** Start Provided passage **
Search code examples
ggplot2bar-chartcategorical-data

R ggplot compare similar (but not identical) columns of categorical data


I've got a dataset which looks like this:

platform twitter_context facebook_context  insta_context
Twitter Hashtag NA NA
Facebook NA Facebook Group NA
Instagram NA NA Public Figure
Instagram NA NA Hashtag
Facebook NA A friend NA
Twitter Someone I follow NA NA

… total of rows > 1600

What I would like to achieve is a bar chart which compares the frequency of the categories in those "_context" columns by "platfom".

I have used ggplot before to draw a bar chart that combines two variables. But here, the categories in those "_contexts" are similar, but not identical.

As each context column only applies to one platform, I tried to merge the three context columns in a new column using the mutate function. However, I failed to make it work properly: When I ran three mutate lines consecutively the NAs would always overwrite previous categories. I tried to solve this with if/else_if-conditions, to have only proper data pasted to the new column (and ignore those NAs). But this idea was doomed by my lack of syntactical understanding.

I suppose there must be a way to get this right, however, I couldn't do it. (Did I mention I am quite new to this?)

My intention was that I could then plot a chart using the new "all_contexts" column and split it up on the x axis by platform. (The labelling would still be a mess, but possibly that could be fixed by applying levels.)

A different approach I could imagine would be to have ggplot draw three independent bar charts which then would have to be manually standardized, unless there are ways to "concatenate" such somehow in a single plot.

Very likely this rookie problem has already been covered in a thread which I was unable to find. Can someone point me into the right direction? I appreciate your help!
** End Provided passage **
** Start Collected data **
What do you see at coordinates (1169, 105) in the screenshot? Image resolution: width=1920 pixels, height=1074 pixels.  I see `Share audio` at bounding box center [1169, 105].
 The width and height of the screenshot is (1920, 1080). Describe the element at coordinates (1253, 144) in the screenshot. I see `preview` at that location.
** End Collected data **
In the forum post on comparing context columns with ggplot, what happened when the three mutate lines were run one after another?

-- Full output --
The NAs always overwrote the previous categories.